Unit 2

Cards (15)

    • Armchair anthropology:
    • Involves the collection, study, and analysis of writings of the missionaries , explorers and colonist who has sustained contact with non-western peoples. They use these documents to make comparisons and generalizations about the ways of life of various groups.
    • Culture shock:
    • The feeling of disorientation in the initial stages of fieldwork when an anthropologist is adjusting to a new language, beliefs, food or even climate.
    • Emic perspective:
    • "insider's perspective" To understand the view of the informants.
    • Essentialism:
    • The act of creating generalizations or stereotypes about the behaviour or culture of a group of people.
    • Ethnographic fieldwork:
    • A research method, the anthropologist have a long term engagements with a group of people.
    • Ethnography:
    • A written description and analysis of a particular group of people, usually based upon anthropological fieldwork.
    • Etic perspective:
    • The analysis of an aspect of culture using comparative categories, explanations, and interpretation from the perspective of an outside observer.
    • Informed consent:
    • The process where the research participants understand the goals, methods and potential outcomes of the research process and give permission for the researcher to conduct said research.
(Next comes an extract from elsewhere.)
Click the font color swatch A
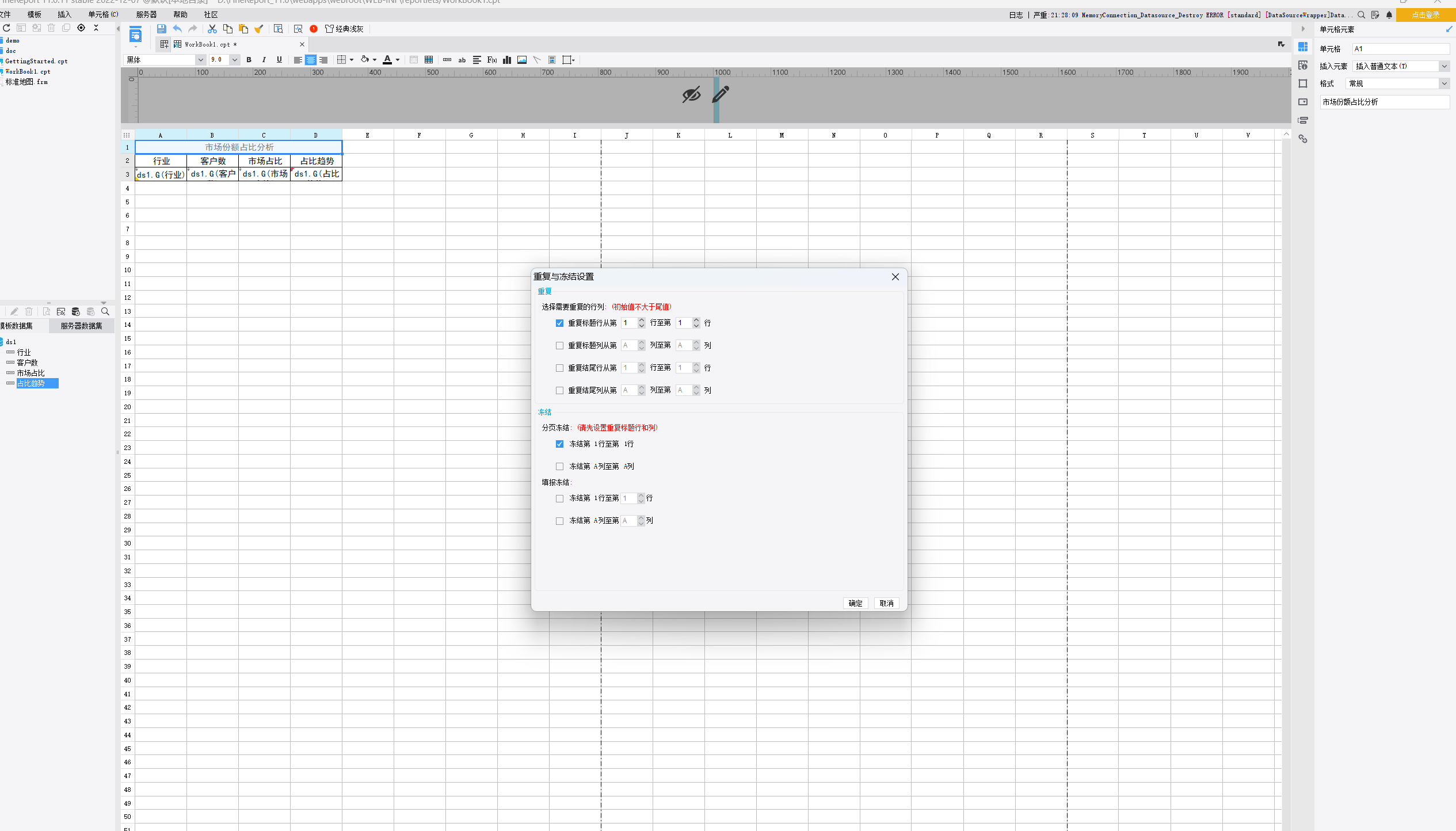The image size is (1456, 831). (387, 60)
    • Multi-sited fieldwork:
    • The process of connecting localized experiences of fieldwork with broader, global processes. It necessitates understanding various issues from multiple "sites" or perspective.
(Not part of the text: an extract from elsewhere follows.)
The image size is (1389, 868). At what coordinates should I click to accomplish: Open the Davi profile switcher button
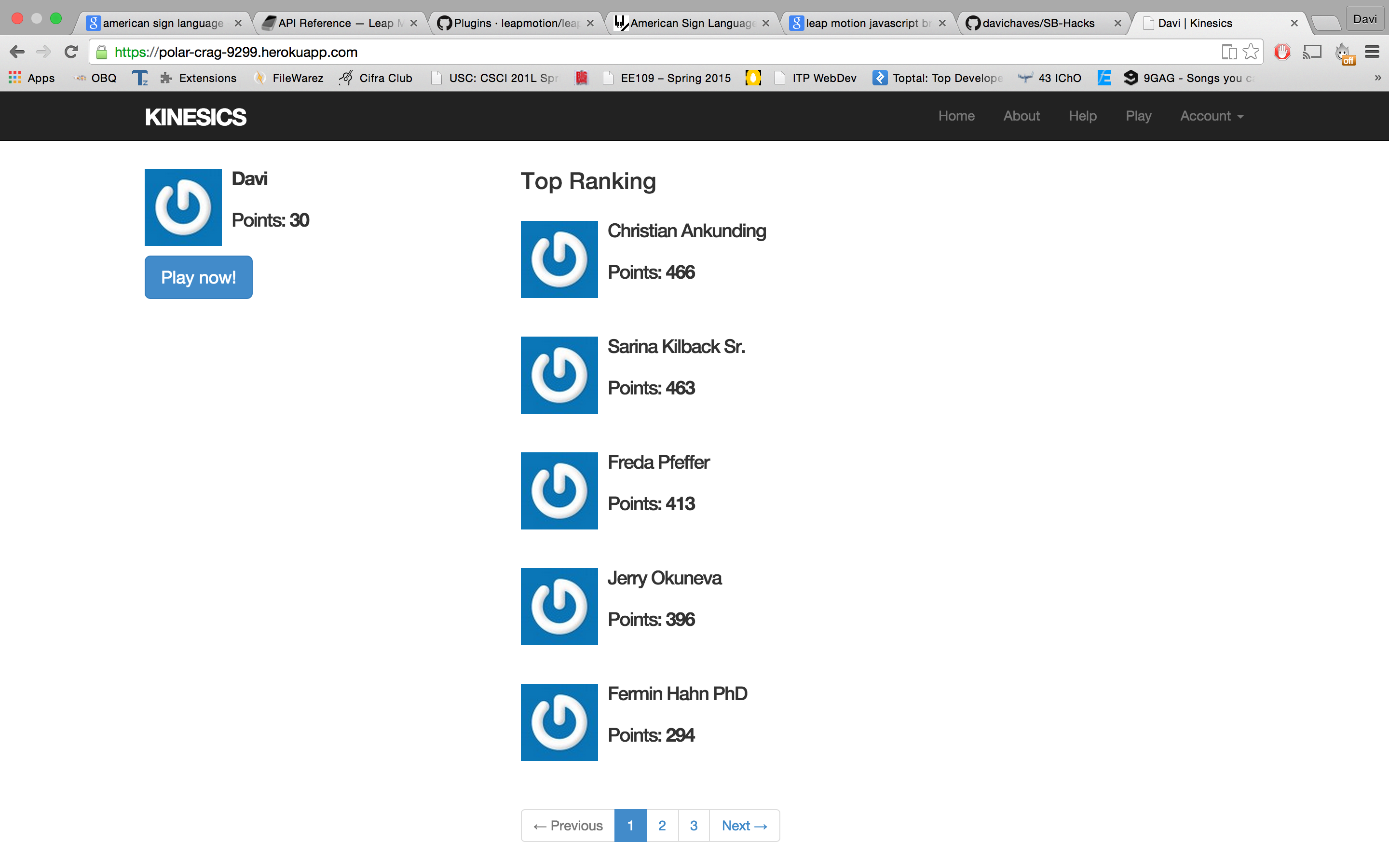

    • Participation observation:
    • An element of fieldwork that can involve participating in daily tasks and observing daily interactions among a particular group.
    • Qualitative research:
    • Aim to explore rather than measure, various phenomena, often through forms of observation such as interviews, focus groups, and direct participant observation.
    • Quantitative research:
    • Involves the generation of statistical data. Surveys and censuses.
    • Rapport:
    • A feeling of affinity, friendship, and responsibility between an anthropologist and an informant. It is often developed through the use of long-term ethnographic fieldwork
    • Representation:
    • The way people are depicted in writing or through images. Anthropologist should be conscious of the fact that when they write about a group of people they are constructing particular representation that may have a positive or negative long-term effects for a group of people.
    • Salvage anthropology:
    • An approach to anthropology where the anthropologist witness the extinction or assimilation of indigenous people in the world, so they rapidly document the oral stories, songs, histories and other traditions of indigenous peoples before they disappeared.